Passage provided:
* * *

Don't know, Bertie, although common sense sugests it's not likely. Do you think it might be metaphorically true, which is the way I always understood the saying?


Seems to me that would depend a lot on whether the wolves were howling.
Question Author
I know this to be a metaphor but wondered if it was based on fact, as many adages are!
(There are two g's in suggests btw!)
As for howling wolves, that would SUGGEST a full moon, therefore a lighter night!
( Just my luck to get 2 smart *** to respond)
Made me think. If dawn is the very first bit of light for the new day then a moment earlier it must have been as dark as it gets. Whether that was any darker than 90 minutes earlier though, it seems unlikely.
I would have thought "not necessarily true"!

OldGeezer
"Made me think. If dawn is the very first bit of light for the new day then a moment earlier it must have been as dark as it gets"

I think I agree with that If and only if we are talking about direct light from the sun. However light willalso get reflected by the moon and depending on its position it may be lighter before the sun dawns or not as the case may be.......I think!
Question Author
Thank you!
It's a metaphor for the darkness of the mind, before something comes to bring light. There is also evidence that body rhythms fall by the end of the night only rising as the first light is able to affect the pineal gland. Night nurses will tell you patients often die in the early hours, possibly due to drops in body temperature o r maybe due to depth of sleep a body already slowed just stops.

* * *

Source information:
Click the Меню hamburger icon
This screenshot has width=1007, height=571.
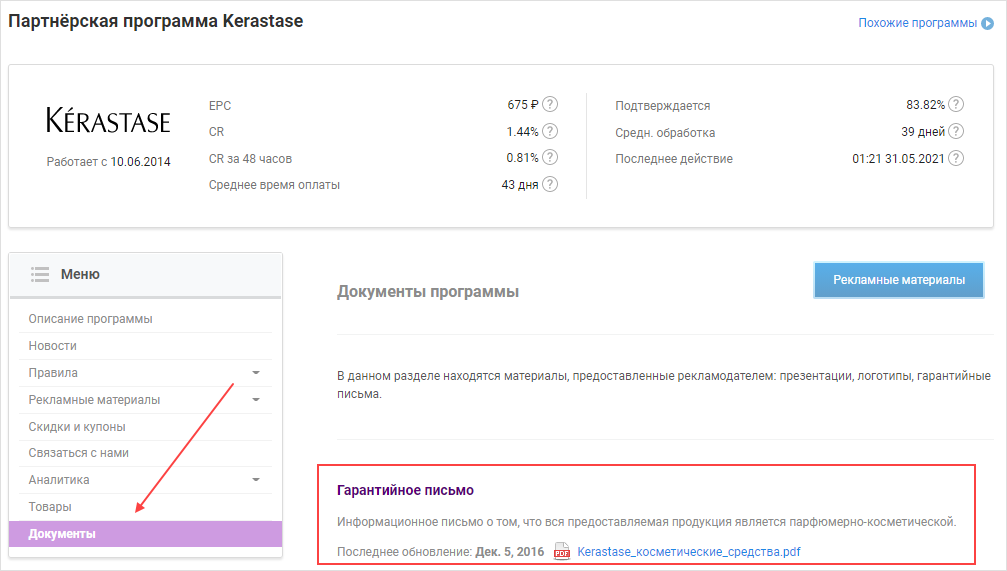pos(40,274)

* * *

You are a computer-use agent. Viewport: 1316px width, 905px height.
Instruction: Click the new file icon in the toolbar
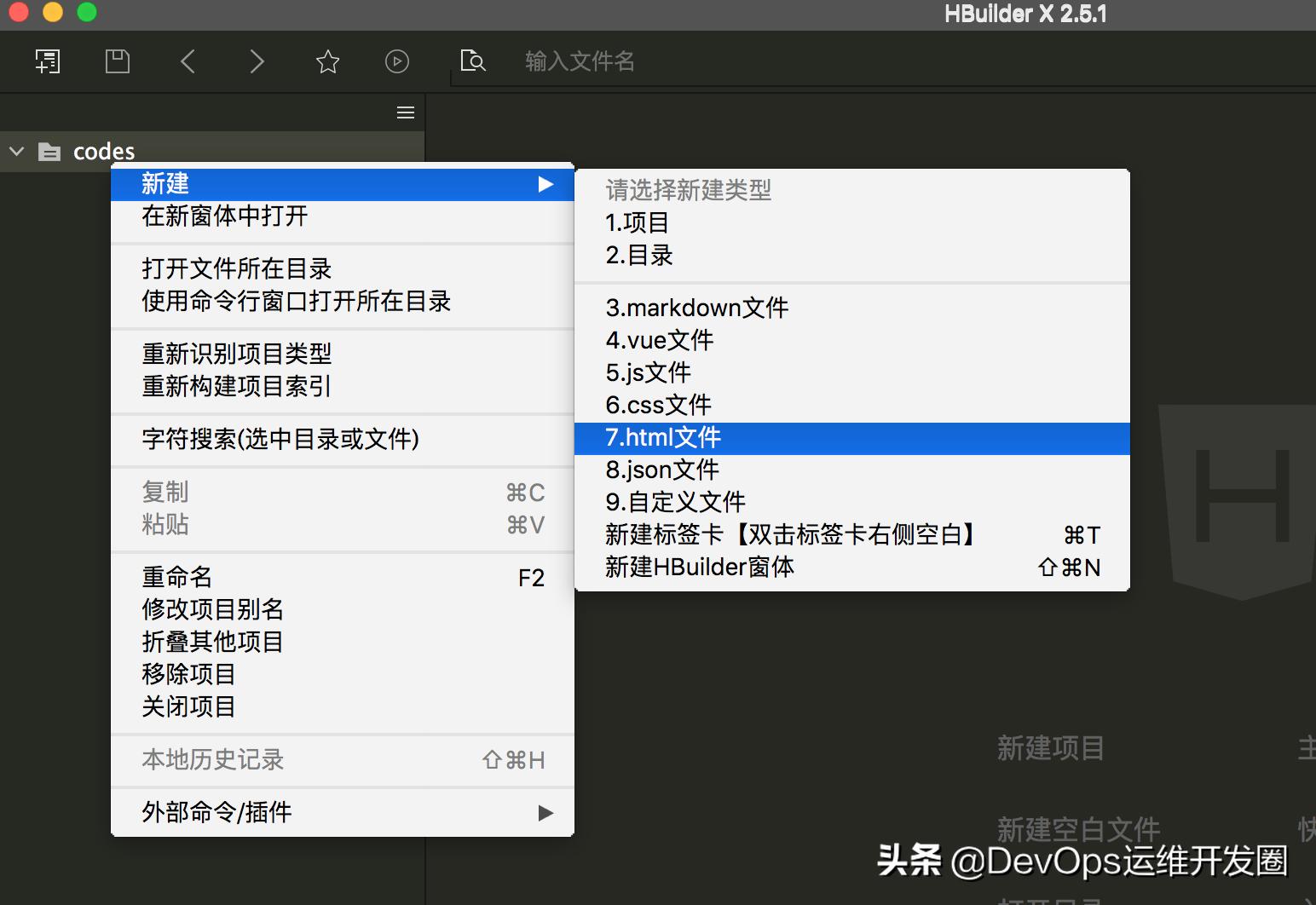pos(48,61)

* * *

Prompt 1:
Could you write out the thread about whether it's darkest before dawn, from "As for howling" up to and including "may be.......I think!"?
Prompt 2:
How would the thread about whether it's darkest before dawn go on after its last post? Continue it from there.

Final answer 1:
As for howling wolves, that would SUGGEST a full moon, therefore a lighter night!
( Just my luck to get 2 smart *** to respond)
Made me think. If dawn is the very first bit of light for the new day then a moment earlier it must have been as dark as it gets. Whether that was any darker than 90 minutes earlier though, it seems unlikely.
I would have thought "not necessarily true"!

OldGeezer
"Made me think. If dawn is the very first bit of light for the new day then a moment earlier it must have been as dark as it gets"

I think I agree with that If and only if we are talking about direct light from the sun. However light willalso get reflected by the moon and depending on its position it may be lighter before the sun dawns or not as the case may be.......I think!

Final answer 2:
Moonlight eh.
Well maybe not always darkest, but generally darkest, before the dawn.
Vague doesn't quite give the right impression though, not like a black and white comparison statement.
I take the phrase as..

Dawn could be a plane flight.. Say i've got to wait 6 hours for my flight, the first 5 hours will go by,then the 6th will be the longest /darkest

A better example could be someone bleeding out.. They could be bleeding out for 3 hours say after the 4th hour they get saved.. The first 3 hours will go by but the 4th would be the darkest due to the uncertainty etc..

Basically the final moments of waiting usually take the longest is how i interpret this phrase.
Technically the darkest hour would be the hour midway between dusk and dawn . . . during a New Moon . . . in mid winter.
. . . on the Arctic Circle.
. . . or the Antarctic Circle for the rest of us.